Its consolidated healthcare sector revenue stood at Rs16.6 billion, a YoY increase of 19.4% whilst operating profit and earnings grew at 14.5% and 19.3% during the past nine months ending December 31, 2017. Our healthcare sector was the main contributor to growth year-to-date. Hemas pharmaceutical distribution operation registered strong revenue growth increasing its market leadership position owing to new additions to the pharmaceutical portfolio. However, profitability in the industry remains challenging due to price regulation and devaluations in the wake of depreciation of the rupee. As a result, pharmaceutical distribution profitability was negatively impacted. On 15 December, 2017, the Government approved an increase of 5% on the Maximum Retail Price of 48 molecules that were under price control, the release added.
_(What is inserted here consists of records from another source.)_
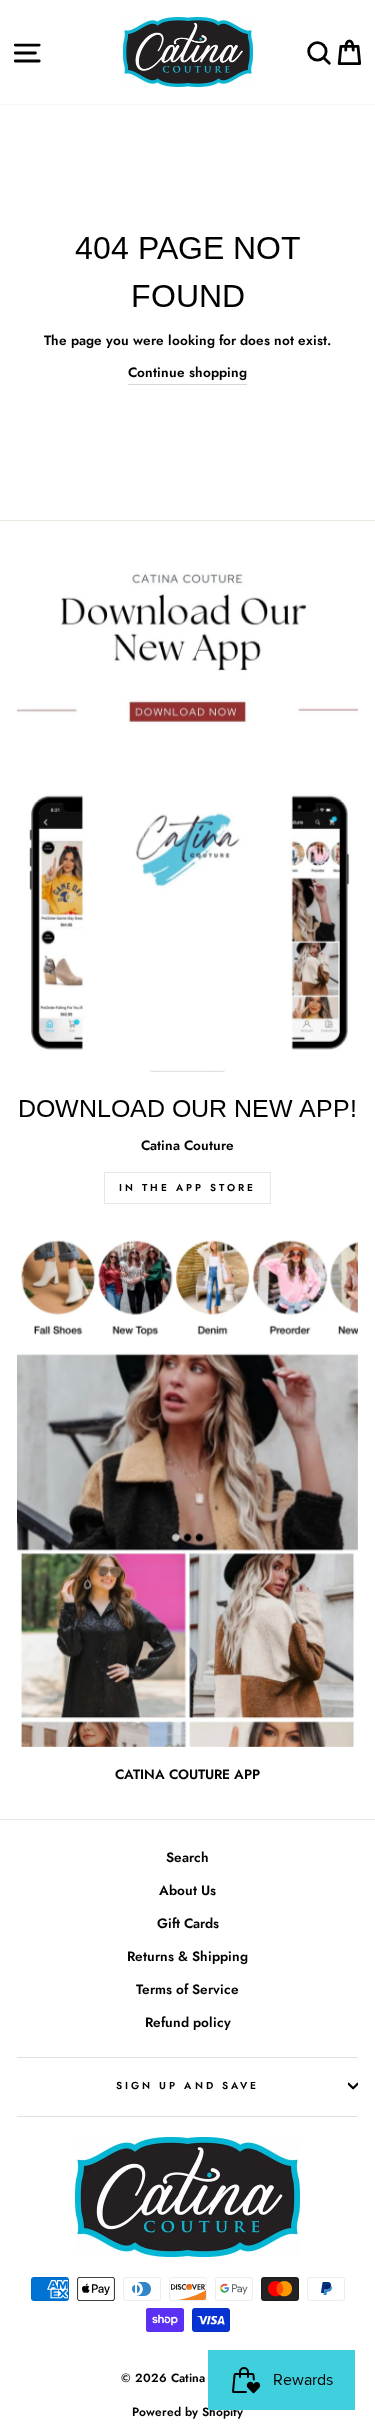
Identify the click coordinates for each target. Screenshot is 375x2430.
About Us (187, 1890)
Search (187, 1857)
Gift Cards (188, 1923)
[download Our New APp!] (187, 817)
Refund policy (188, 2022)
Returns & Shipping (187, 1956)
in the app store (187, 1187)
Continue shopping (187, 372)
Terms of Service (187, 1989)
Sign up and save (187, 2085)
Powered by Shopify (187, 2412)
Hemas Hospitals have performed well throughout the financial year to date. Higher occupancy levels and increased focus on surgeries have contributed towards a revenue growth of 21.2%. There is growth from increased specialised surgeries as services continued to expand and push to higher levels of clinical excellence and generate improved performance from investments made. It also saw improved contributions from the laboratory network.

Morison's posted a revenue of Rs 2.8 billion and operating profit of Rs 503.6 million for this interim period. Morison's underlying operating profit growth, excluding Agro, which was exited during the latter part of FY17, was 38%. Growth against the previous year was primarily driven by pharma manufacturing and pharma distribution. In December, Morison PLC ventured into Myanmar with distribution of its baby diaper brand 'Bunnies'. This is the initial step towards establishing Morison PLC's presence in a regional market.
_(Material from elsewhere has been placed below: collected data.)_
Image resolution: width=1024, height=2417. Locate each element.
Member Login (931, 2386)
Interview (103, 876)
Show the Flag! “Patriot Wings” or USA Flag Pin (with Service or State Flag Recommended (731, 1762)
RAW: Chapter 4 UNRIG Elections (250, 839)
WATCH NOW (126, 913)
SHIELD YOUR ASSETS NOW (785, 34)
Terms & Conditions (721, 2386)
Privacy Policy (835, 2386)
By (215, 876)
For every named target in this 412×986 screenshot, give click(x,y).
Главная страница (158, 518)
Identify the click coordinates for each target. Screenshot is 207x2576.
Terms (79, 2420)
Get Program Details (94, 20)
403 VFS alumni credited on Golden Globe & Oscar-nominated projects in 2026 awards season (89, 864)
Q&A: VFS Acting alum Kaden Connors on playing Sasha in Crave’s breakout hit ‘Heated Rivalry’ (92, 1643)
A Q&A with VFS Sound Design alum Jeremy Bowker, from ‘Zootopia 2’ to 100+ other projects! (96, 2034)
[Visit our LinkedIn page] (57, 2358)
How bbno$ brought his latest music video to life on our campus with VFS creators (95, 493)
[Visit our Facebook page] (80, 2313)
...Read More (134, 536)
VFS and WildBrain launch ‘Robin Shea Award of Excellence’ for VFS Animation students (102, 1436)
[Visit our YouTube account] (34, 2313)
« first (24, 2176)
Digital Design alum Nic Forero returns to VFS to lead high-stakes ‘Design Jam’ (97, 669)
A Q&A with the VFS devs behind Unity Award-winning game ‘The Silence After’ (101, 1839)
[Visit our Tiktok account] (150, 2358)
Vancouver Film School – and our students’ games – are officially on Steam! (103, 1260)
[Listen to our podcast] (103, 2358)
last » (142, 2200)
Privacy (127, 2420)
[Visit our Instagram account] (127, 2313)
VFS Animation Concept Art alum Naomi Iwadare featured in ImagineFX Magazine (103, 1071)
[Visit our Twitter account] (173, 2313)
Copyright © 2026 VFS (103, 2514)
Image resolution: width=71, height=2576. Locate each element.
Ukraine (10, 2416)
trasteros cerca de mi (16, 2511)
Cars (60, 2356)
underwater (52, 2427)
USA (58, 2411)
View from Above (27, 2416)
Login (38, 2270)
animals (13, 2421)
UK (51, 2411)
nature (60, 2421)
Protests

Hemas Logistics and Maritime recorded revenue growth of 52.2% over last year with revenues of Rs 2.1billion.
This growth has been driven by both our agencies and logistics. During the year, Spectra, our logistics joint venture with GAC and McLarens has shown improved results, mainly driven by the 3PL operations. Spectra Integrated logistics expanded operations with a new state-of-the-art container yard in the Muthurajawela Industrial Zone on January 22, 2018. Construction of the new warehousing complex is on track to be completed in early FY 2019.
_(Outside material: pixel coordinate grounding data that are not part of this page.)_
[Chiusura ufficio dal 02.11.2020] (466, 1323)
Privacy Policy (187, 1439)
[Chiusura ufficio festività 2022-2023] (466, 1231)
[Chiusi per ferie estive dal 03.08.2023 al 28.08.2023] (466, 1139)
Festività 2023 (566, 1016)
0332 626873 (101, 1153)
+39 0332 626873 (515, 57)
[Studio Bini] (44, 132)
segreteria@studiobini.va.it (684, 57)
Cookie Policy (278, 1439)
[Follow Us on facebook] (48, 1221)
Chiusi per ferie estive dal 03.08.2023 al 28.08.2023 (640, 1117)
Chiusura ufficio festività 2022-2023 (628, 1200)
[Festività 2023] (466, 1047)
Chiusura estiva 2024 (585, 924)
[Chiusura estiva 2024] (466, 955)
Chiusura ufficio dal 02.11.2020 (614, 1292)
Our Leisure, Travel and Aviation business posted a total revenue of Rs 2.6 billion, reflecting a decline of 11.0% YoY for the nine months under consideration.

The hotel portfolio performed negatively resulting from softening room rates and a rise in operating expenses. As a result, operating loss for the segment during the first nine months stood at Rs 34.7 million, a 112.0% decline in YoY operating profitability. During Q1, overall arrivals to Sri Lanka witnessed a moderation in growth due to the negative publicity and travel warnings due to flooding and landslides in May. After two quarters of decline in revenue growth, Serendib Hotels reported stabilized revenue resulting from increased occupancies across the hotel portfolio. Lantern, the latest addition to our hotel portfolio contributed positively towards revenue. Travel and Aviation segment indicated a decline in revenue of 4.2%. Overall profitability of this segment continued to be below expectations stemming from poor performance in inbound travels and hotels. Anantara Peace Haven Tangalle performed comparatively better than last year on occupancy, however losses incurred year-to-date have impacted Group profitability.

The technology business, N*Able generated strong revenue growth due to the successful completion of three major projects during the quarter in contrast to its weak start in FY17.

FY 2018 has been a challenging year with the trend of good revenue growth in tough economic conditions but depressed earnings continuing throughout the nine months, the release concluded.